Chuan Sha () is a Chinese-born Canadian poet and author. He has written novels, short stories, poems, plays, essays and literary reviews.

Biography 
Chuan Sha was born in Chongqing in Sichuan Province, though he has ancestry in Shandong Province. After graduating from Sichuan University, he worked as editor-in-chief for a literary magazine for some years before pursuing further studies in the United Kingdom in 1991. He has lived since 1999 with his family in Toronto.

He has been editor-in-chief for two Canada publishing houses and for a number of local newspapers. He is now the Director of the Chinese-Canadian Poets Association, Dean of Daya Institute of Cultures of Canada, Co-Chair of the Daya Literary Prize Committee, and CEO of the Daya Academic Evaluation and Judgment Committee. In addition, he is a member of the Chinese PEN Society of Canada.

▶ **Raw data**:

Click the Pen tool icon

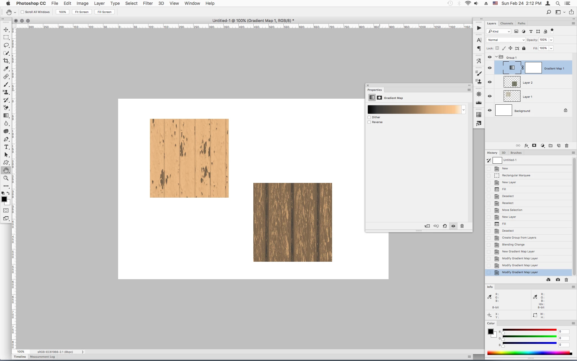coord(6,139)
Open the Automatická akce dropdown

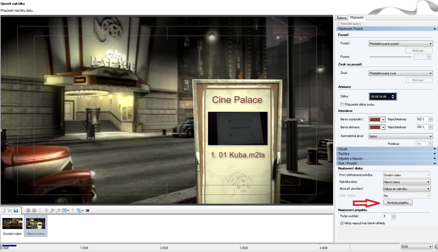400,136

▶ **Tasks to carry out**:
- a) Update the Chuan Sha biography from "Chuan Sha ()" up to and including "Society of Canada.", changing "editor-in-chief" to "chief editor".
- b) Write what comes next in the Chuan Sha biography, starting after its last sentence.

▶ **Per-task outputs**:
- a)
Chuan Sha () is a Chinese-born Canadian poet and author. He has written novels, short stories, poems, plays, essays and literary reviews.

Biography 
Chuan Sha was born in Chongqing in Sichuan Province, though he has ancestry in Shandong Province. After graduating from Sichuan University, he worked as chief editor for a literary magazine for some years before pursuing further studies in the United Kingdom in 1991. He has lived since 1999 with his family in Toronto.

He has been chief editor for two Canada publishing houses and for a number of local newspapers. He is now the Director of the Chinese-Canadian Poets Association, Dean of Daya Institute of Cultures of Canada, Co-Chair of the Daya Literary Prize Committee, and CEO of the Daya Academic Evaluation and Judgment Committee. In addition, he is a member of the Chinese PEN Society of Canada.

- b)
Works

Prose
The Lady in the Blue-Flowered Mandarin Gown 蓝花旗袍 (Huashan Literature and Art Publishing House, China, June 2012)  - novel
The Sunlight (Taiwan Commercial Press, Ltd., November 2004) - novel
The Sojourners (Taiwan Buffalo Publishing House, May 2004) - short stories, co-authored

Poetry
Appreciation: Selected Poems of Chuan Sha 川沙诗歌精品欣赏 (Hebei Education Press, China, June 2010) 
"The Wolves are Roaring", translated by Liu Hong, in Language for a New Century: Contemporary Poetry from the Middle East, Asia, and Beyond, edited by Tina Chang, Nathalie Handal, Ravi Shankar (W. W. Norton & Company, U.S.A., 2008)
Spring Night 春夜集 (Guangxi Normal University Press, February 2006) 
contribution to Variety Crossing Vol. 8 (Korean-Canadian Literary Forum, 21 Press, 2006)
The Shadowy Crowds (China's Writers Printing House, November 2001)

Performances
Harmony. Original poetry edited in 6-Act Choir. Public performances given in the P.C. Ho Theatre on November 1, 2008.
The Skirts Are Singing. Original Poetry edited in 4-Act Musical. Public performances in O.I.S.E. Theatre, University of Toronto, and in York Woods Public Library Theatre, 2005.

See also 
List of Canadian poets

References

External links 
Author's blog
Some of his works (in English-Chinese bilingual form)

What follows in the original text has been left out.